▸ **Consigna escrita A**
Modifique el pasaje del relato sobre los libros escolares que comienza en "no mencionaban casi" y termina en "con gesto amenazador.", sustituyendo "busto de bronce" por "monumento de mármol", y transcríbalo completo.
▸ **Consigna escrita B**
Enumere todas las personas que el relato sobre los libros escolares menciona por su nombre o apellido.
▸ **Consigna escrita C**
Prosiga el relato sobre los libros escolares a partir de su última oración.

:: Fragmento proporcionado ::

Acostumbrado como estaba a leer a todos los autores que se me
ocurriera (y que mi madre accediera a comprar dado que no era un ente
autárquico) tuve mis primeros encontronazos con la realidad al
descubrir que los libros que analizaban la “literatura
universal, hispanoamericana y argentina”
no mencionaban casi a ninguno de los autores que yo había leído.
Quizás lo que yo devoraba no era literatura seria y aquellos señores
castizos y rebuscados sí lo eran.
También,
al repasar el libro de historia de Alfredo Drago (texto obligatorio
para todos los años) descubrí que me faltaban protagonistas o que
la historia que yo conocía sobre muchos de ellos difería de la que
el señor Drago me contaba sin lujo de detalles. No entendía la
razón de esos olvidos. Sobre todo porque, sin esos protagonistas
obviados, eludidos, la cosa se ponía aburrida. Ya no era un relato
de tipos de carne y hueso sino la cronología del nacimiento de un
busto de bronce con gesto amenazador.
Lo
mismo pasó con geografía, materia en donde había sido aleccionado
por Salgari y Verne y que, en manos de Alemán y López Raffo (los
autores del libro obligatorio) se volvía aburrida, estática, sin
relación con eso que transcurría allá afuera y que algunos
optimistas denominan vida. Como estaba en primer año supuse que eso
era la cultura académica de la que se quejaba Miguel Cané en
Juvenilia. De todas formas me mantuve expectante porque suponía que
una vez pagado el derecho de piso alguien me abriría las puertas del
conocimiento. La fama cuesta, decían en la serie del mismo nombre.
Pero las puertas permanecían cerradas, herméticamente. Y no se veía
luz alguna filtrándose por las rendijas. Hasta que la casualidad me
salió al encuentro.
Despertares
Un
día que no voy a olvidar más, un compañero de curso trajo de
contrabando un libro. Un libro que fue una bisagra y que nos dejó, a
mi y a un par de curiosos como yo, con la boca abierta. El ejemplar
tenía en su tapa un título provocador: “Manual de Zonceras
Argentinas” y su autor era Arturo Jauretche. El audaz adolescente
vio una caja sospechosa escondida en la biblioteca de sus padres y
encontró ahí, tapado con diarios, el libro. Un libro que leí con
fervor, con el entusiasmo de quien por fin abre los ojos y comienza a
ver. En ese libro me enteré (más bien confirmé) que nos estaban
vendiendo gato por liebre, que gran parte de las verdades que
propalaba la historia oficial eran, lisa y llanamente, mentiras que
con el paso de los años y los actos escolares habíamos
naturalizado.

:::
:: Datos proporcionados ::

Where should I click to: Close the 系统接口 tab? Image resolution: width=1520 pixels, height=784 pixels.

:::
:: Datos proporcionados ::

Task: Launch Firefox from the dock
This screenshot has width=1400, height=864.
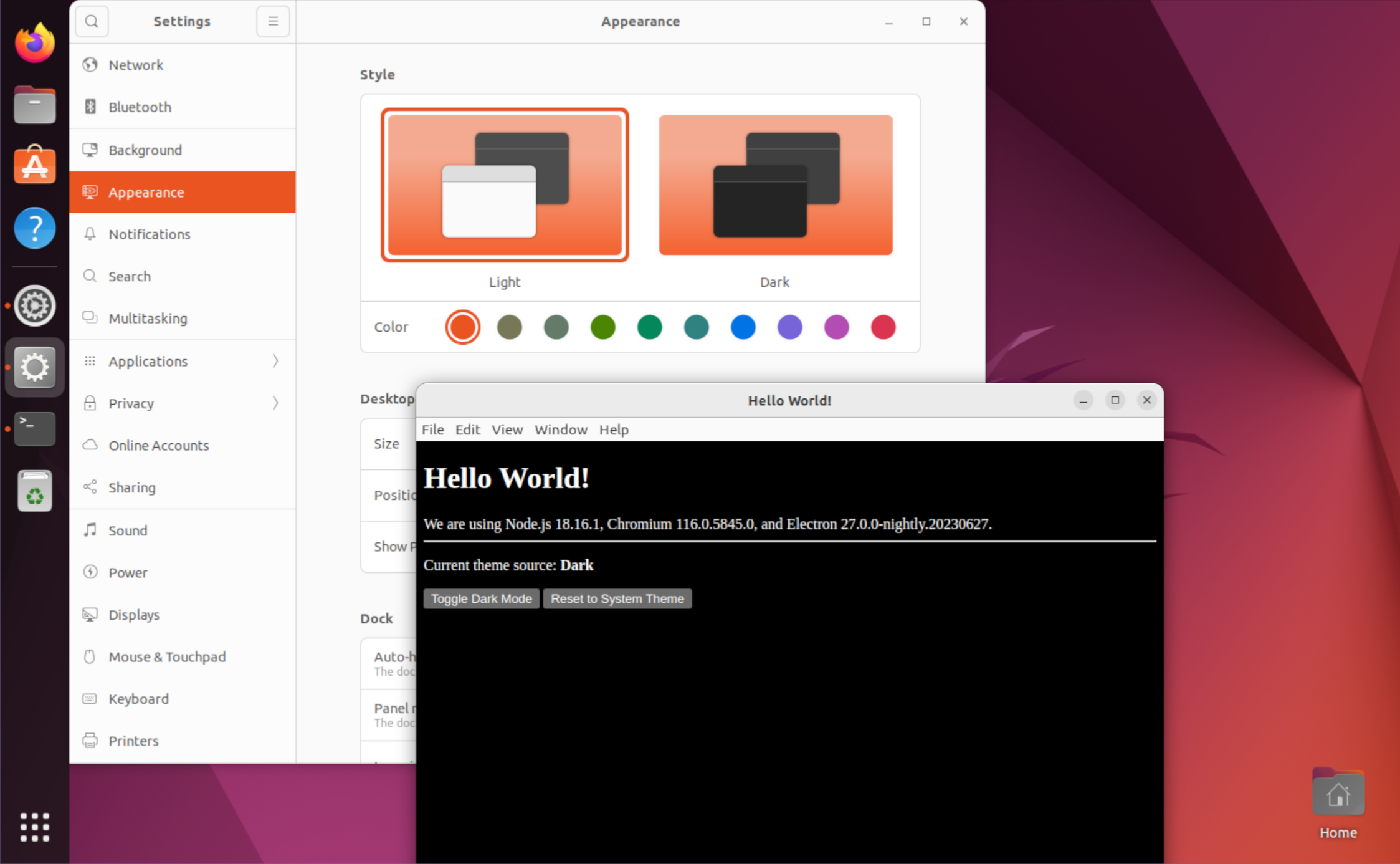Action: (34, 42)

:::

▸ **Resultado obtenido A**
no mencionaban casi a ninguno de los autores que yo había leído.
Quizás lo que yo devoraba no era literatura seria y aquellos señores
castizos y rebuscados sí lo eran.
También,
al repasar el libro de historia de Alfredo Drago (texto obligatorio
para todos los años) descubrí que me faltaban protagonistas o que
la historia que yo conocía sobre muchos de ellos difería de la que
el señor Drago me contaba sin lujo de detalles. No entendía la
razón de esos olvidos. Sobre todo porque, sin esos protagonistas
obviados, eludidos, la cosa se ponía aburrida. Ya no era un relato
de tipos de carne y hueso sino la cronología del nacimiento de un
monumento de mármol con gesto amenazador.

▸ **Resultado obtenido B**
Alfredo Drago, Salgari, Verne, Alemán, López Raffo, Miguel Cané, Arturo Jauretche

▸ **Resultado obtenido C**
De
esa misma caja prodigiosa salieron también los cinco tomos de
“Revolución y Contrarrevolución en Argentina” de Jorge Abelardo
Ramos, “El hombre que está solo y espera” de Raúl Scalabrini
Ortíz, “Las Venas Abiertas de América Latina” de Eduardo
Galeano y varios más. Me enteré que existía un tipo que se llamaba
Marx y que con su amigo Engels habían escrito el “Manifiesto del
Partido Comunista”. Conocí también al Che Guevara, mil veces
ocultado, un nombre que no debía pronunciarse. Encontré a
Mariátegui, a un Sartre desconocido, a un tipo que hablaba de
aparatos ideológicos de estado llamado Louis Althusser. Transité
páginas que a veces aprehendía y a veces no, pero que traían luz,
una claridad que llegaba como un soplo de aire fresco.
Y
comprendí por fin la época de oscuridad en la que estábamos
metidos. Y fue el fin de la inocencia.
Por
fin entendí porque varios alumnos de los últimos años dejaban de
venir de un día para el otro, porqué en los equipos deportivos de
básquet y volley había cambios de último momento cuando alguno no
aparecía por varios días y nadie preguntaba nada y la mayoría
simulaba una normalidad artificial. Entendí la razón de esos libros
de texto tan anodinos y recortados con los que trataban de sepultar
la memoria.
Y
tuve miedo. Con trece años tuve un miedo feroz. Porque advertí que
animándome a mirar del otro lado del espejo arriesgaba algo más que
una noche de insomnio. Pero ya no había retorno, y tampoco quería
volver, dicho sea de paso. Por lo que seguí arriesgando el lomo para
descubrir lo que nadie nos contaba. Por suerte, para mi y para el
país, la dictadura comenzaba a desmoronarse y muchos controles se
aflojaron. Pudimos escuchar a León Gieco y a un desconocido que
decía “para
el pueblo lo que es del pueblo”.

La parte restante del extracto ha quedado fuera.